Colm McGettrick (34) maintained the knife was part of his survival equipment and he had just come off a ferry from a five-week wilderness trek when he was stopped by gardai on the Malahide Road.
The father-of-one produced a picture of himself visiting former Nazi concentration camp Auschwitz on his way back from the trip in an attempt to prove his claim in court.
But he was found guilty of unlawful possession of a weapon and fined €2,500.
Judge Ann Watkin said she did not think he had the knife for any "sinister purpose", but ruled that it was illegal.
McGettrick, of Melville View, Finglas, had denied a charge of unlawful possession of a weapon at Mount Temple Comprehensive at the Malahide Road on June 3 last year.
Garda John Fitzgerald told Dublin District Court he stopped the defendant's car on the night after it turned into a school.

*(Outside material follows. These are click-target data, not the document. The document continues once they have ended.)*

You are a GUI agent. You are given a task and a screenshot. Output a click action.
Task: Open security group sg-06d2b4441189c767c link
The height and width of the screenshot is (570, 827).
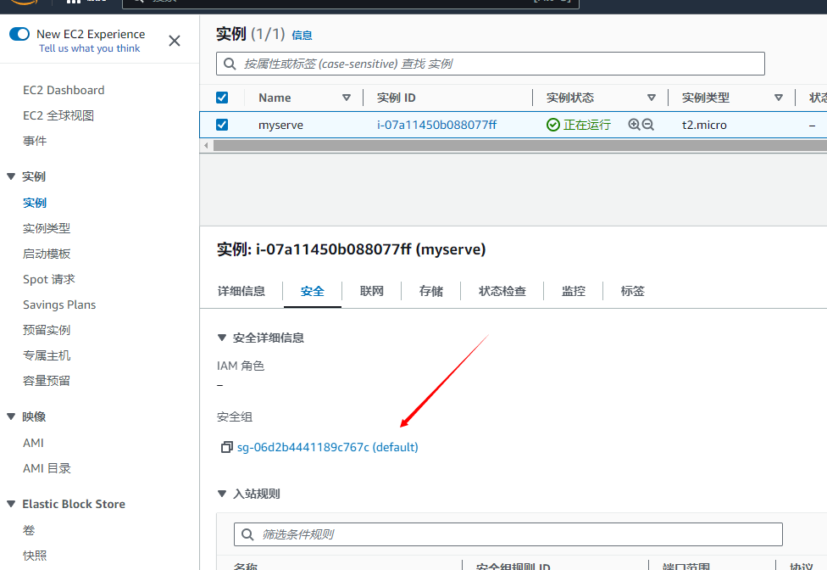[x=327, y=447]
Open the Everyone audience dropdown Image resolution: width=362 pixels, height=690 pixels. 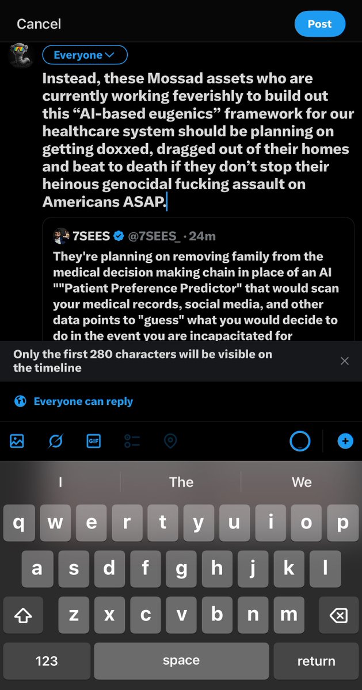(x=85, y=55)
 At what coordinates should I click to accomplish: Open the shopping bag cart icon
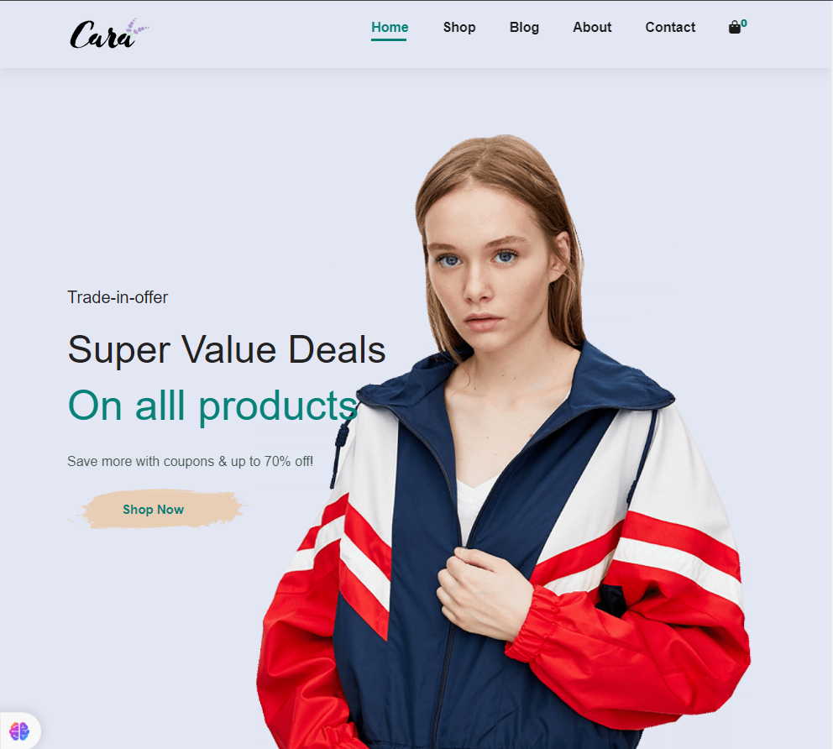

McGettrick had been driving.
He searched the car and found the knife in a compartment in the console between the two front seats.
The accused told him at the time he had used the knife for fishing at Balscadden in north Co Dublin and was on his way to Barcode nightclub.
The Clontarf club was not open at the time.
The garda said there were bags with clothes but he could not recall seeing any other camping equipment.
Defence barrister Keith Spencer said the accused had been on a camping trip around central Europe, including Germany, Poland and Croatia.
Garda Fitzgerald said the accused did not tell him this when he spoke to him.
The defendant said in evidence he had just come off the ferry that night with two of his travelling companions.
He denied driving the car, which was his.
The third man in the car fled when he saw the gardai because there had been a warrant out for his arrest.
He insisted there were tents, sleeping bags, cooking equipment, suitcases and toys he had bought for his son.
His trip had included an element of danger including "bears, scorpions, wolves and other wild animals. I am a fisherman and it would be nothing abnormal for me to have a knife," he said.
He said he also used it for cooking.
"I don't believe he was truthful to the court," Judge Watkin said, convicting him.